In the introduction, Rosenberg writes about how she had a career crisis after they moved and she lost her home office. She writes:
We had just moved out of a cramped two-bedroom cottage into a ranch house with a fenced yard, and a room for each child—but no office. My husband quickly nixed my idea of converting the dining alcove into a work space, saying that it would look too messy. And I believed the child rearing experts who insisted that my son and daughter were too old to share a bedroom … Why didn’t I insist on taking my old desk to our new home and using the dining alcove as an office? Why were the perceived needs of my children more important than the demands of my work? In retrospect, I think the reason lies in the fact that I was earning very little money as a freelance writer. In fact, my work was a financial drain on the family since I did not make enough money to cover my work-related expenses, especially childcare. It was difficult for either my husband or for me to consider my work as important as his.

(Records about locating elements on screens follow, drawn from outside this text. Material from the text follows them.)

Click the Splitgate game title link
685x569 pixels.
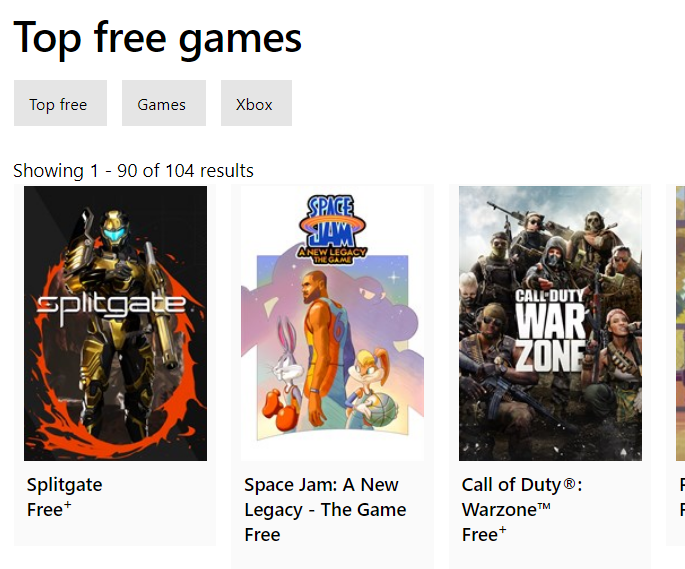(x=65, y=485)
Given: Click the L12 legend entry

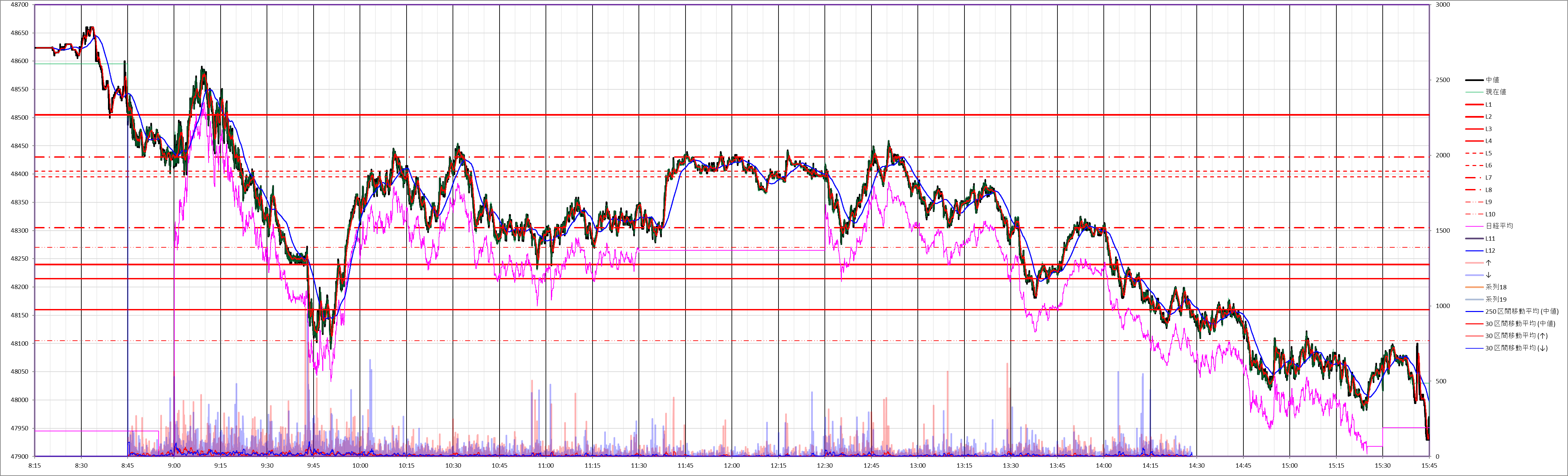Looking at the screenshot, I should [x=1489, y=251].
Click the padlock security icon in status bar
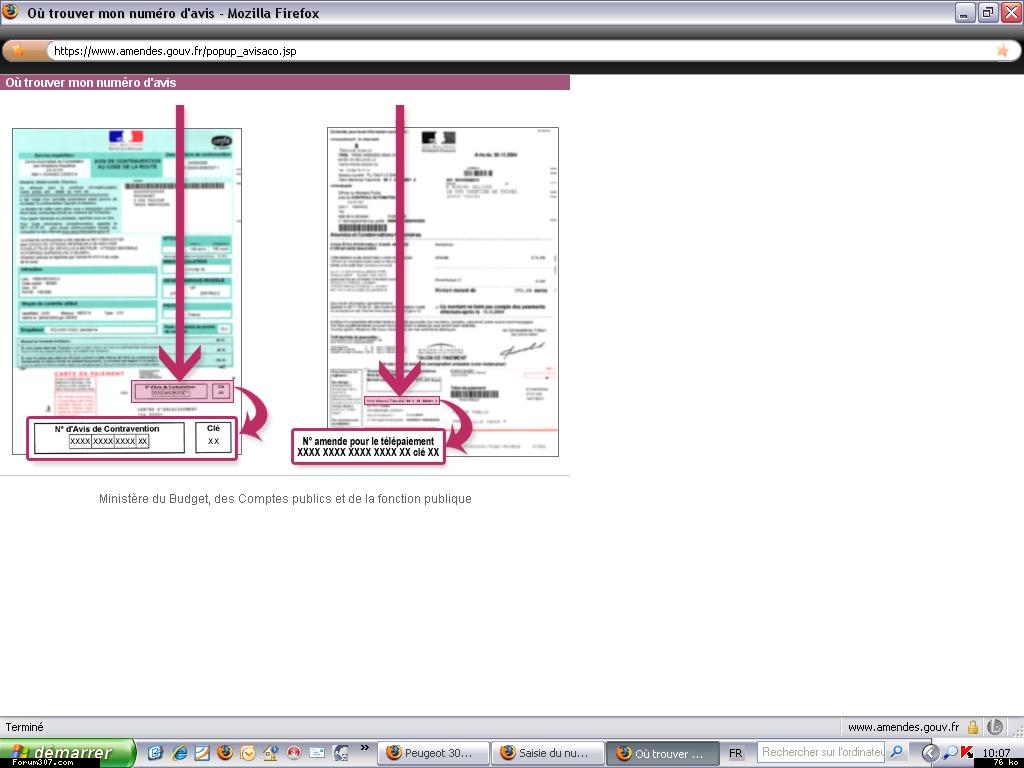 (x=972, y=727)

Many times, the things that bring us the greatest fulfillment in life, may not offer the greatest financial reward. As writers, we shouldn’t measure our success by a dollar sign. There are many ways to be rich and to live a rich life. As I’ve grown as writer and a woman, I’ve begun to realize that financial achievement is not the only way to measure success. I’ve realized how I spend my time is more important than a number on a paycheck.
Sometimes I still struggle with the mother/writer balance as well as how much I’m bringing in financially to the family. But as my daughter gets older, it’s become easier as I see myself as a writer in the world. And there is less room for excuses if I don’t write.
We each have our challenges we face as writers—some we create internally and some are external. As women writers, we must write through them. Writing offers us another type of richness. There is value in our writing. If we want to keep that part of ourselves, we must continue to write, to find time to write, to have a rich life. We try our best and we move forward.